About two-thirds of those who graduated in 2011 had student loans, according to The Institute for College Access and Success (TICAS), a nonprofit based in Oakland, Calif., which aims to make higher education more available and affordable. The average amount of debt for borrowers was $26,600.
“It makes no sense to let interest rates on subsidized loans double when … students are facing a tough job market and rising college costs,” said Lauren Asher, president of TICAS. “We've seen student loan debt keep rising because college costs have outpaced both family incomes and available grant aid.”
Although much of the current debate about rising student debt is happening at the federal level, the states played a central role in ballooning college costs. Since the start of the recession, many states have slashed funding for public colleges and universities, prompting institutions to raise tuition. At the same time, some states have expanded loan and scholarship programs to help students manage the rising cost of higher education.
Less State Spending
States are now spending $2,353 less per student, or 28 percent less, on higher education than they did five years ago, adjusted for inflation, according to a March report by the Center on Budget and Policy Priorities, a nonpartisan think tank. CBPP found that every state except for North Dakota and Wyoming now spends less per student on higher education than before the recession and that Arizona and New Hampshire have cut higher education spending per student in half.

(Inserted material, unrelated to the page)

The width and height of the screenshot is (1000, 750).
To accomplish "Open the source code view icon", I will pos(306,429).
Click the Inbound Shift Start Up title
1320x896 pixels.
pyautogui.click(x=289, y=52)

The impact of the cuts can be clearly seen in rising tuitions at public colleges and universities. The average published tuition at four-year public colleges grew by $1,850, or 27 percent, since 2007-08, after adjusting for inflation. Increases topped 70 percent in Arizona and California, according to CBPP.
“Someone used to be able to go to school, work full-time over the summer and pay for their local public state university. Now they do that and save up for a fraction of tuition,” said Jen Mishory, deputy director of Young Invincibles, a national youth organization dedicated to expanding economic opportunities for young adults aged 18-to-34.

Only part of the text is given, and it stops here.